Wedbush's Dan Ives — one of tech's most visible bull-side analysts — is characterizing AI memory chips as the 'Golden Child' of the AI infrastructure cycle, citing a demand-to-supply imbalance he quantifies at 15-to-1. The primary beneficiary he's pointing to is the high-bandwidth memory (HBM) space, where Micron Technology (MU) and its peers are racing to expand capacity to meet insatiable demand from hyperscaler AI training and inference workloads.
MU's most recent fiscal year (ending August 2025) shows revenue of $37.4B, up 48.9% year-over-year, with gross margins at 39.8% and diluted EPS of $7.59 — numbers that validate the demand narrative on their face. KLA Corporation (KLAC), a key equipment supplier enabling memory chip manufacturing yield and process control, also posted strong results with $12.2B in revenue (+23.9% YoY) and a 33.4% net margin, reflecting the upstream capex wave.

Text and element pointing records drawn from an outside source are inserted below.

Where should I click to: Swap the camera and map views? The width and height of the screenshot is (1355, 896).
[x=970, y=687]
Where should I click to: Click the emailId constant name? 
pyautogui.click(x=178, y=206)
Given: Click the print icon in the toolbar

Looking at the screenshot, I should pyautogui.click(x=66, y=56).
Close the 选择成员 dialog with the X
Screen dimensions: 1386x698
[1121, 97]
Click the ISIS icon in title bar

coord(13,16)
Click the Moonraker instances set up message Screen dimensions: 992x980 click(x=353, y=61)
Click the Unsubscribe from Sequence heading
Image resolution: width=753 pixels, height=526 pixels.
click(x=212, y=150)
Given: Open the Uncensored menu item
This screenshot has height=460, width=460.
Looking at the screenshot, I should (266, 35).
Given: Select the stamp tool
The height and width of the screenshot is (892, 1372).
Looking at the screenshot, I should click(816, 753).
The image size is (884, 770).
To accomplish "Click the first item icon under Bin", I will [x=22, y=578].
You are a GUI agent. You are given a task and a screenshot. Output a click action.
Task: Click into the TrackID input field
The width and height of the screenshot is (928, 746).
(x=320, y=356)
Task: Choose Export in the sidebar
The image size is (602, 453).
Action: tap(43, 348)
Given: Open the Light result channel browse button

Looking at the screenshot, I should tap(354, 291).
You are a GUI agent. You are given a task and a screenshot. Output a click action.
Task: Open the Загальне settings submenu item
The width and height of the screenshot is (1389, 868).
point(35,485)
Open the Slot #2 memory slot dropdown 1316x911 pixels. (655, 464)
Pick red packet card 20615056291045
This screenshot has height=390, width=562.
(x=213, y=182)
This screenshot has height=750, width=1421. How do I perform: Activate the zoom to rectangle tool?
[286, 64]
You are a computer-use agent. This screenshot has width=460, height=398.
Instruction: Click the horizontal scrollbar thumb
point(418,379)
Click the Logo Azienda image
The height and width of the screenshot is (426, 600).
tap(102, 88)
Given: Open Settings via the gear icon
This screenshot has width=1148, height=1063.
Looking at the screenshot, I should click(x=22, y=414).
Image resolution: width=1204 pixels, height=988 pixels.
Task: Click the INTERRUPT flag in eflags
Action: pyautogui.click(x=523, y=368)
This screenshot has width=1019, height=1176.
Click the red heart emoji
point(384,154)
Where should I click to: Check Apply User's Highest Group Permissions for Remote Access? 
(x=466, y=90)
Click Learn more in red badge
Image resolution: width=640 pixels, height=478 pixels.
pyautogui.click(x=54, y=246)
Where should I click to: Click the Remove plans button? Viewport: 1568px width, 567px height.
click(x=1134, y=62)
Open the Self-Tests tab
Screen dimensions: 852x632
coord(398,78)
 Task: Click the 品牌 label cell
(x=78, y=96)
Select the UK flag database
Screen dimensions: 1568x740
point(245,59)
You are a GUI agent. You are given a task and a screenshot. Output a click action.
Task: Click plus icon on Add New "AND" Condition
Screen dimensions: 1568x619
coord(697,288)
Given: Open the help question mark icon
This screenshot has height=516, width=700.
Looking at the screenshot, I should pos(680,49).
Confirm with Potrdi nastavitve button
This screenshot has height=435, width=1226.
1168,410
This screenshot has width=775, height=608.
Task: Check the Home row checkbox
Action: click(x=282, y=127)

The bull case centers on the structural argument: if AI infrastructure spending continues to compound and HBM supply cannot ramp fast enough, memory pricing power and margins should hold or expand, driving further earnings beats for MU. The bear case, however, is that Ives is a famously optimistic analyst, and the '15-to-1' figure is an anecdotal claim without disclosed methodology — memory has a well-documented history of violent cyclical reversals when supply eventually catches up.
What to watch: MU's next earnings print for HBM revenue mix and forward guidance commentary on supply additions; any signals from Samsung or SK Hynix on capacity ramp timelines; and broader AI capex signals from hyperscalers like Microsoft, Google, and Amazon, which are the ultimate demand anchors for this thesis.